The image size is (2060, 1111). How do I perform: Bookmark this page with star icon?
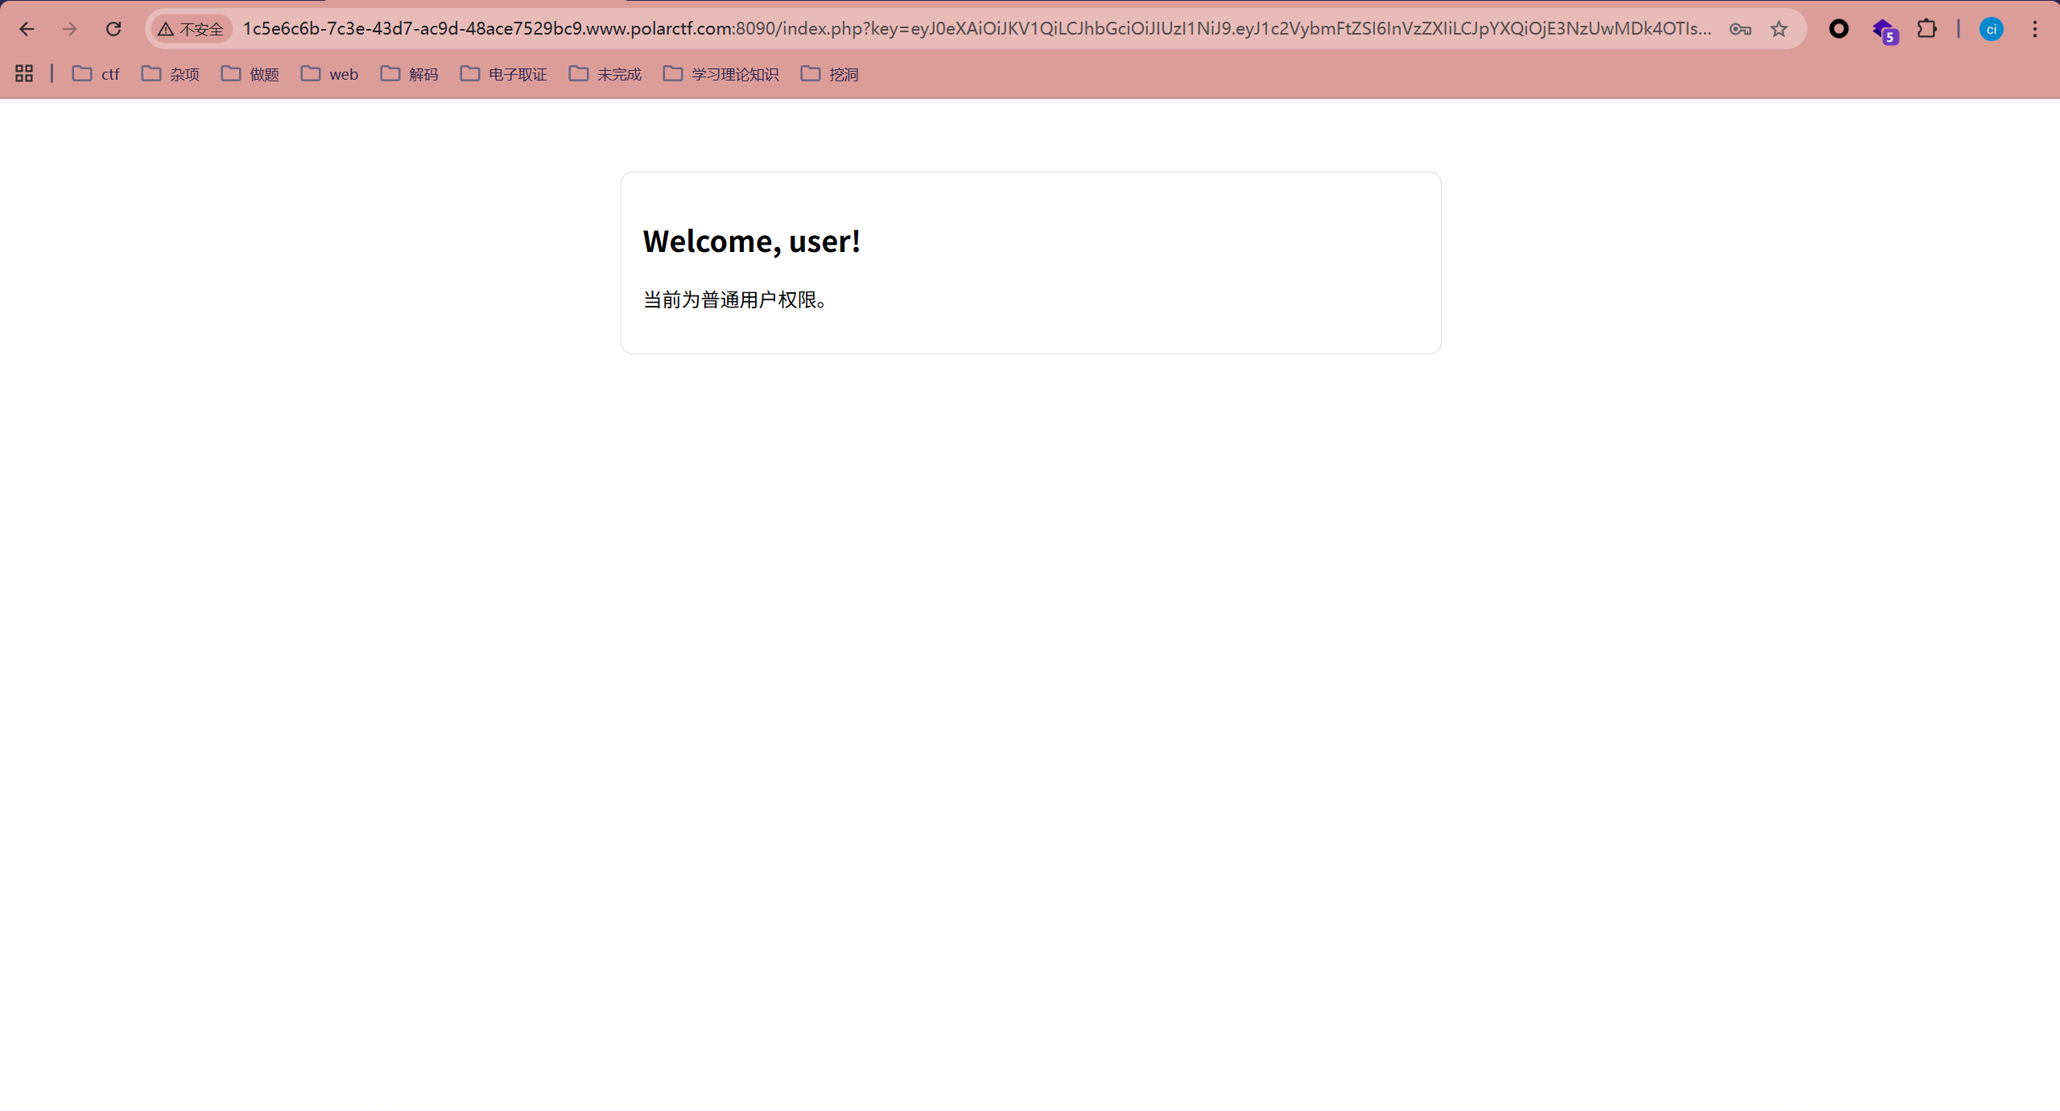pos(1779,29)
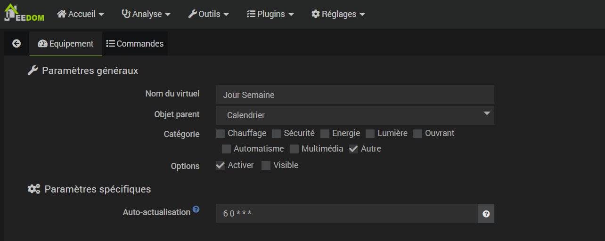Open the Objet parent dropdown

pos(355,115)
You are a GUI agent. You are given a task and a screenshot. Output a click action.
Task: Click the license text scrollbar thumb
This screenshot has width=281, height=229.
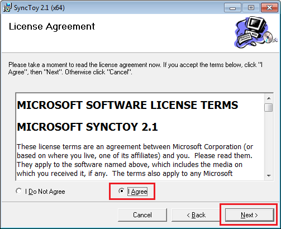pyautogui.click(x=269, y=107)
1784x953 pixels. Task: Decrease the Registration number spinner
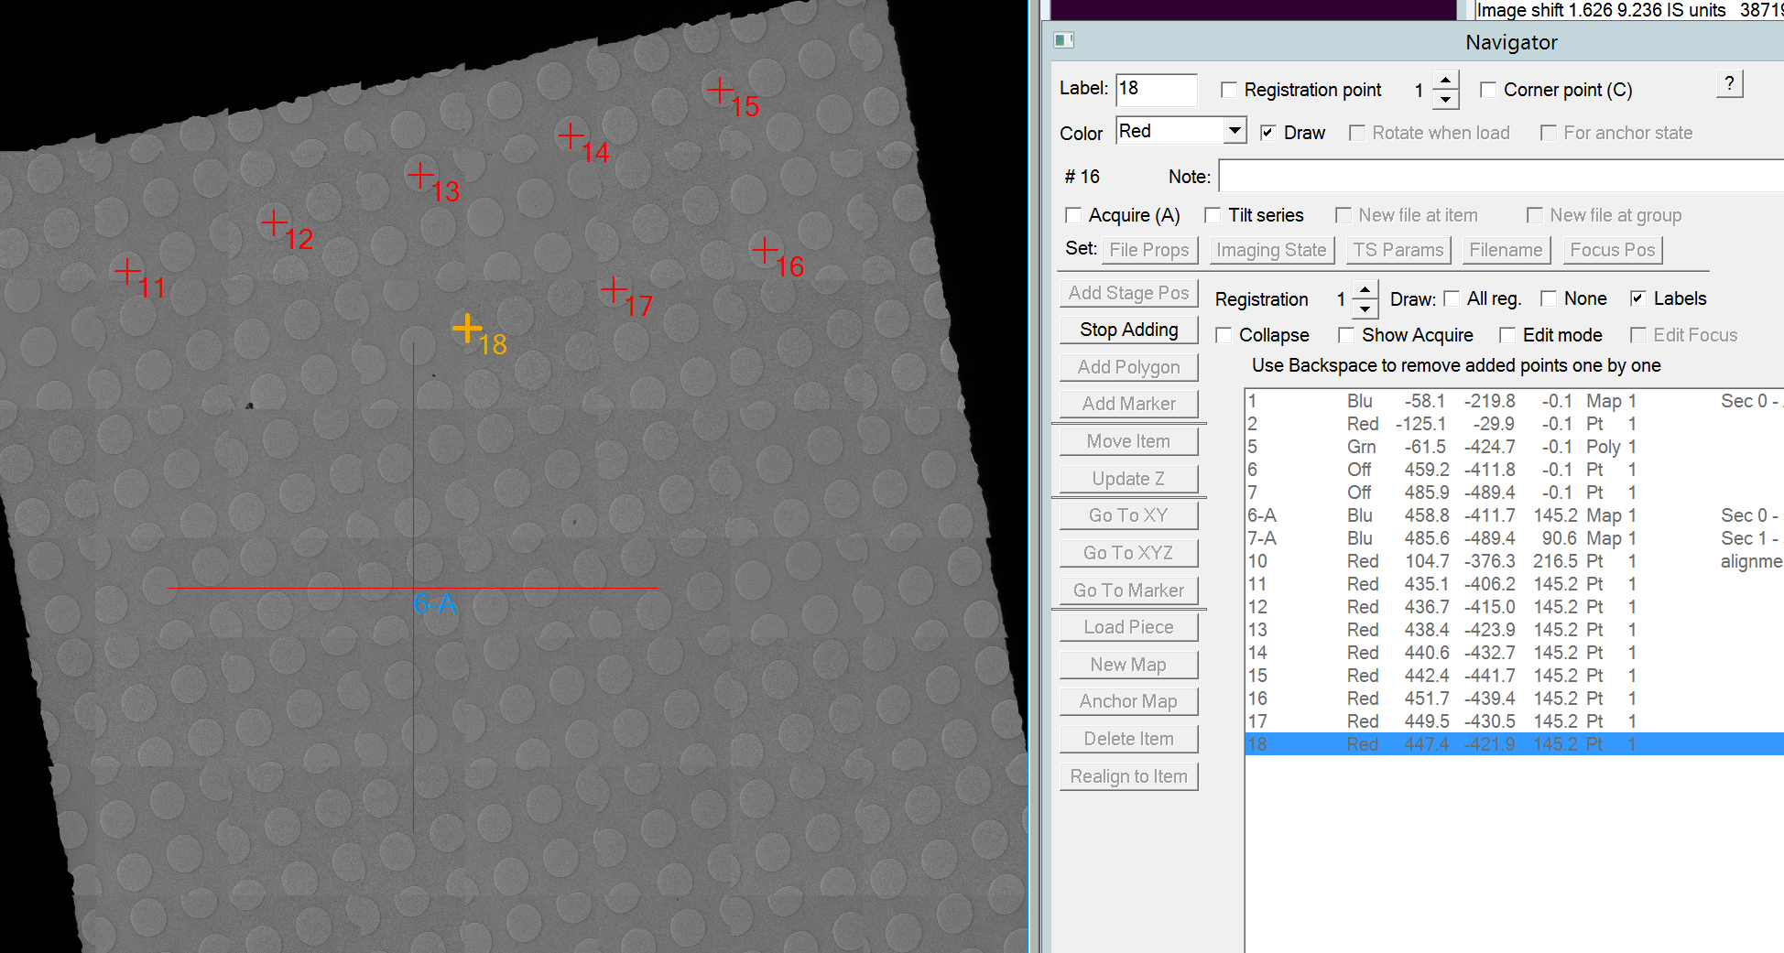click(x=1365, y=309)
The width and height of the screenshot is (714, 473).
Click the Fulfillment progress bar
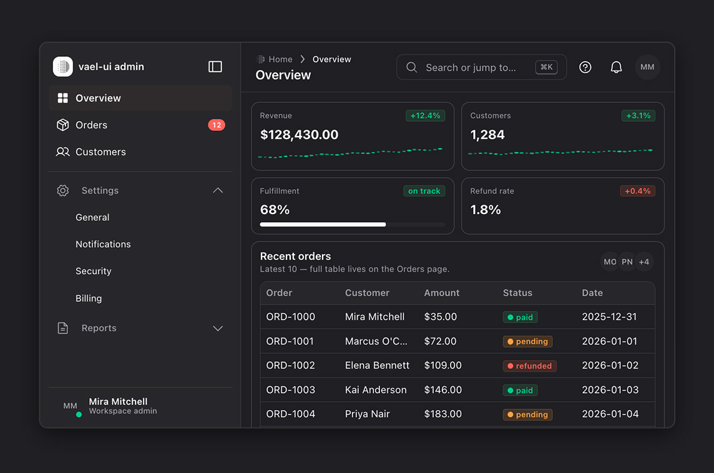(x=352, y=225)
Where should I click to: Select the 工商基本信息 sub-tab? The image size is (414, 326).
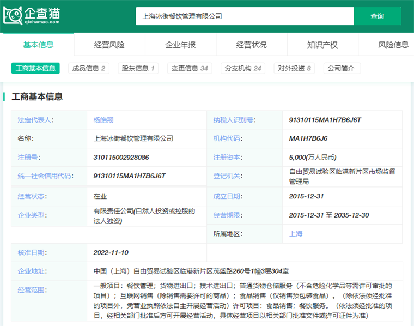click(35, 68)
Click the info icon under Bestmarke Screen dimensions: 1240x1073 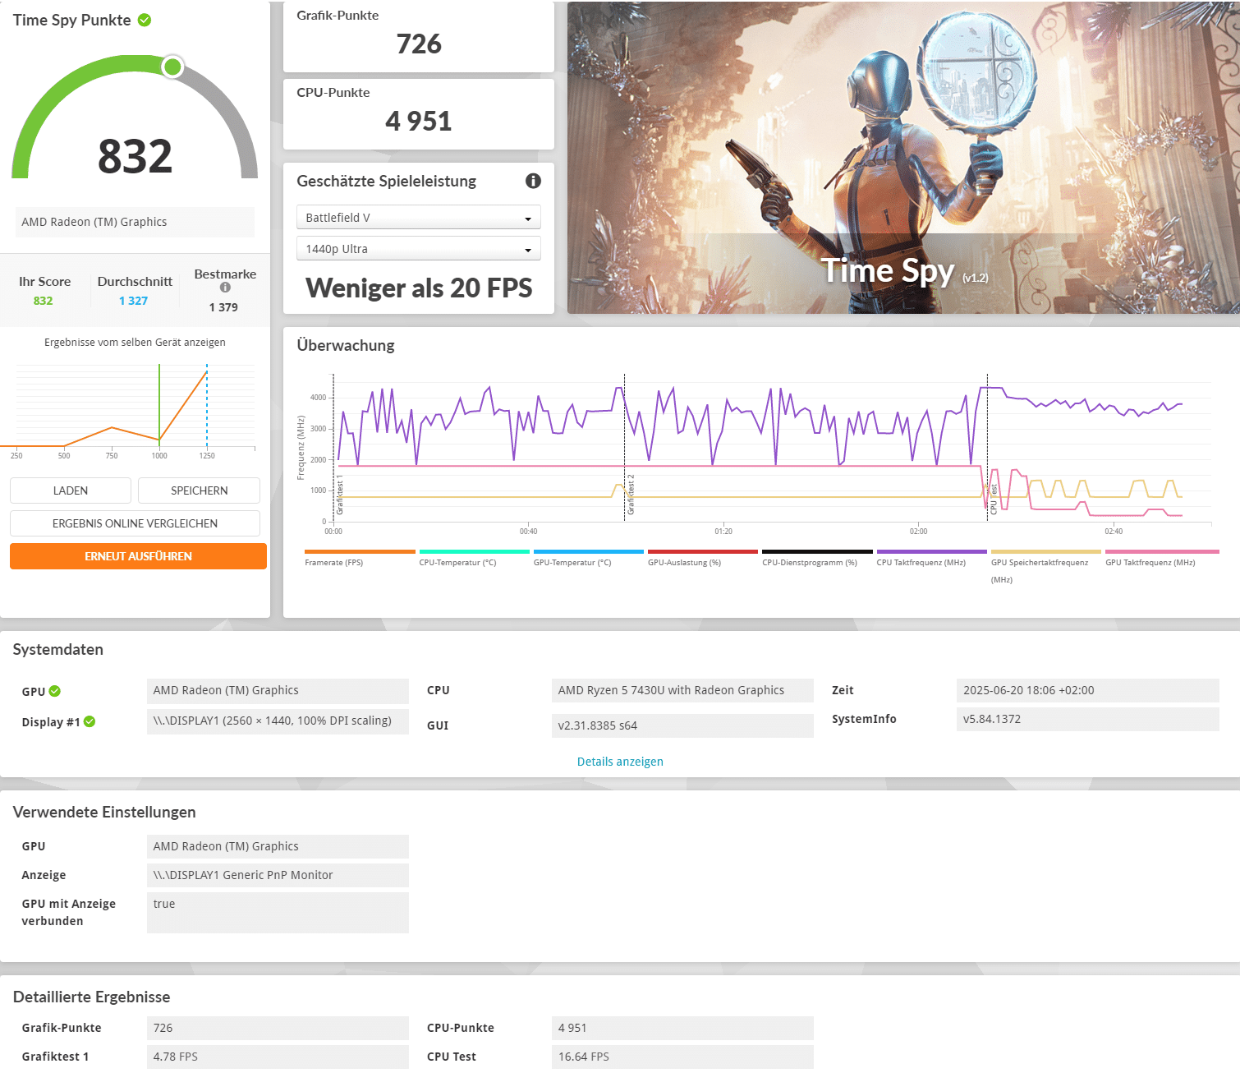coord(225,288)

◆ Problem: Please copy out the data from the line with "You are a GUI" up to and including the line with "click(x=1365, y=309)", scaling the answer coordinates by 0.2 and rounding each to a whole number, with halves rounded up. Keep all other text unchanged, and leave the pictures out.

◆ The completed task:
You are a GUI agent. You are given a task and a screenshot. Output a click action.
Task: Click the license text scrollbar thumb
This screenshot has width=281, height=229.
pyautogui.click(x=54, y=21)
1784x953 pixels. Task: Decrease the Registration number spinner
click(x=273, y=62)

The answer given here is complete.